■ What you will do: Revise the material below by replacing every instance of "How do I perform" with "How do I carry out", leaving all other text unchanged.

(Stored entries)

╔══

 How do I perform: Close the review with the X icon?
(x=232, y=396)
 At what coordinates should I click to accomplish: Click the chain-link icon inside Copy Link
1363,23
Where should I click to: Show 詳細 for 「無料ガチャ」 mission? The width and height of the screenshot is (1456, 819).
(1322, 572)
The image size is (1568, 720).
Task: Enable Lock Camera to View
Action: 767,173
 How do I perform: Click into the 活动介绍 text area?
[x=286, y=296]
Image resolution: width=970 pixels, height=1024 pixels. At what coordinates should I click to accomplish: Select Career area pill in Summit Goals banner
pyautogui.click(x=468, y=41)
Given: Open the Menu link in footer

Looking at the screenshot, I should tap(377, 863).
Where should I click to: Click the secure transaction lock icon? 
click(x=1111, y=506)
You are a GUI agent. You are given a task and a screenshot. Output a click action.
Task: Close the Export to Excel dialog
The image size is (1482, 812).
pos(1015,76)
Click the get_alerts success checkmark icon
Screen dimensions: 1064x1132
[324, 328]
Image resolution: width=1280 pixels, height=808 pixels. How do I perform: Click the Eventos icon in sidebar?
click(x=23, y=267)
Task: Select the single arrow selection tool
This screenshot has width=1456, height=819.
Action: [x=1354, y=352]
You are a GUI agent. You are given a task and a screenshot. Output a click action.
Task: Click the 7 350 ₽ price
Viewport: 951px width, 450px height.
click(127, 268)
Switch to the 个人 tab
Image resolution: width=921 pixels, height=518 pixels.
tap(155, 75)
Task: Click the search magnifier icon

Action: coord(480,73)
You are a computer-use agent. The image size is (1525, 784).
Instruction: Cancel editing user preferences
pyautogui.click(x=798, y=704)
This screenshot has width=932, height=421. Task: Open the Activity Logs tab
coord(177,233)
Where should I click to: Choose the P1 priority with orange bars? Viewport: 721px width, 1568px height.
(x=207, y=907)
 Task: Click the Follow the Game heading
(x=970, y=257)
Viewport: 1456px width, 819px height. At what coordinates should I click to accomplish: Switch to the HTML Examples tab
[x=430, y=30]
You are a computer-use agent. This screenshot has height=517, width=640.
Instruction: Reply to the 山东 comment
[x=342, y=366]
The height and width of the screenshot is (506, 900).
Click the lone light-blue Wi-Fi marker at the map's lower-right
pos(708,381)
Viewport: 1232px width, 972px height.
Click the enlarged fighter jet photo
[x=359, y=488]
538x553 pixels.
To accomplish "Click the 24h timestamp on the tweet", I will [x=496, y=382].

╚══

■ Result below:
 How do I carry out: Close the review with the X icon?
(x=232, y=396)
 At what coordinates should I click to accomplish: Click the chain-link icon inside Copy Link
1363,23
Where should I click to: Show 詳細 for 「無料ガチャ」 mission? The width and height of the screenshot is (1456, 819).
(1322, 572)
The image size is (1568, 720).
Task: Enable Lock Camera to View
Action: 767,173
 How do I carry out: Click into the 活动介绍 text area?
[x=286, y=296]
Image resolution: width=970 pixels, height=1024 pixels. At what coordinates should I click to accomplish: Select Career area pill in Summit Goals banner
pyautogui.click(x=468, y=41)
Given: Open the Menu link in footer

Looking at the screenshot, I should tap(377, 863).
Where should I click to: Click the secure transaction lock icon? 
click(x=1111, y=506)
You are a GUI agent. You are given a task and a screenshot. Output a click action.
Task: Close the Export to Excel dialog
The image size is (1482, 812).
pos(1015,76)
Click the get_alerts success checkmark icon
Screen dimensions: 1064x1132
[324, 328]
Image resolution: width=1280 pixels, height=808 pixels. How do I carry out: Click the Eventos icon in sidebar?
click(x=23, y=267)
Task: Select the single arrow selection tool
This screenshot has width=1456, height=819.
Action: [x=1354, y=352]
You are a GUI agent. You are given a task and a screenshot. Output a click action.
Task: Click the 7 350 ₽ price
Viewport: 951px width, 450px height.
click(127, 268)
Switch to the 个人 tab
Image resolution: width=921 pixels, height=518 pixels.
tap(155, 75)
Task: Click the search magnifier icon

Action: coord(480,73)
You are a computer-use agent. The image size is (1525, 784).
Instruction: Cancel editing user preferences
pyautogui.click(x=798, y=704)
This screenshot has width=932, height=421. Task: Open the Activity Logs tab
coord(177,233)
Where should I click to: Choose the P1 priority with orange bars? Viewport: 721px width, 1568px height.
(x=207, y=907)
 Task: Click the Follow the Game heading
(x=970, y=257)
Viewport: 1456px width, 819px height. At what coordinates should I click to accomplish: Switch to the HTML Examples tab
[x=430, y=30]
You are a computer-use agent. This screenshot has height=517, width=640.
Instruction: Reply to the 山东 comment
[x=342, y=366]
The height and width of the screenshot is (506, 900).
Click the lone light-blue Wi-Fi marker at the map's lower-right
pos(708,381)
Viewport: 1232px width, 972px height.
Click the enlarged fighter jet photo
[x=359, y=488]
538x553 pixels.
To accomplish "Click the 24h timestamp on the tweet", I will [x=496, y=382].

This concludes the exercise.